Lily-Rose Butterfield
Lily-Rose Butterfield fell camera-first into an East London brothel during their second week of university, a serendipitous moment that unveiled the purpose of their practice and foreshadowed their future career as a photographic researcher.
After moving to London in 2021 to pursue their undergraduate, Butterfield has spent the time since slinking around strip clubs, dungeons, rehabilitation homes, family estates, brothels, Victorian hospitals, anywhere they can get away with. Feeling compelled to use the photographic medium to advocate for the recognition of sex worker’s labour rights and the full decriminalisation of sex work, predominantly capturing strippers and escorts, who Butterfield works alongside and collaboratively with out of an urge to be heard and seen in a vortex of censorship and erasure. This compulsion to document was fuelled by the indifference and demonization of sex workers prevalent in academia and broader patriarchal society.

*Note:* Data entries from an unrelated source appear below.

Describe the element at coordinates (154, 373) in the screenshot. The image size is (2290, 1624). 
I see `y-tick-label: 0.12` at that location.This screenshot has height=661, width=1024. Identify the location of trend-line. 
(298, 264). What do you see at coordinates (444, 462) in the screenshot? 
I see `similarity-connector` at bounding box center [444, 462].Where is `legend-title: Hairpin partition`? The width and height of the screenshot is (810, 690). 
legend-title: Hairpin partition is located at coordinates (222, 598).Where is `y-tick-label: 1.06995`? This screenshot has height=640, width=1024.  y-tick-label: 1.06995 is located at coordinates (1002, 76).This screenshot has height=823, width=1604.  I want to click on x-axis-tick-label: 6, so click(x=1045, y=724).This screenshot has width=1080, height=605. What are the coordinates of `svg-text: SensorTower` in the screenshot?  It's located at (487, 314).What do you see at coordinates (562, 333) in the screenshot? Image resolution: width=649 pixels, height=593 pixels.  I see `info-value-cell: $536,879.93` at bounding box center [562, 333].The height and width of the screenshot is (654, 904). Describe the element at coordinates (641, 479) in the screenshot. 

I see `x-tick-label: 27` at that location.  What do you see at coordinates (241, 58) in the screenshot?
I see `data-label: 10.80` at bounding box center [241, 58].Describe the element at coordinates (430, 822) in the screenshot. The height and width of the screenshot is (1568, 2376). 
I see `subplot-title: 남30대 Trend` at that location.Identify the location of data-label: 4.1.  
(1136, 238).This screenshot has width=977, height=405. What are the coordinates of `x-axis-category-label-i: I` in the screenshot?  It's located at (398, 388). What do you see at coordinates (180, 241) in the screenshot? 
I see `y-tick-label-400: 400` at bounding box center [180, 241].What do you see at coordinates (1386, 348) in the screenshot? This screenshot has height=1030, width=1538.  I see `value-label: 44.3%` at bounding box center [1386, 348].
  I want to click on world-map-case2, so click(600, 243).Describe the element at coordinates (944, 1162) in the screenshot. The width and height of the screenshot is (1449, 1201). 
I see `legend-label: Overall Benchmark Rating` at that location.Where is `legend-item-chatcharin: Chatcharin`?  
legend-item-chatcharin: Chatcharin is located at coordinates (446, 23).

Through their camera lens and writings, Butterfield seeks to elevate their subjects from the margins to the archives, ensuring that our stories are preserved for posterity. Butterfield's work has been archived in Bishopgate Institute UK Leather and Fetish Archive, invited to exhibit with Saatchi Arts The Other Art Fair alongside East London Stripper Collective, shortlisted for a Victoria & Albert Museum upcoming exhibition, and is being currently exhibited at The Museum of Sex Objects.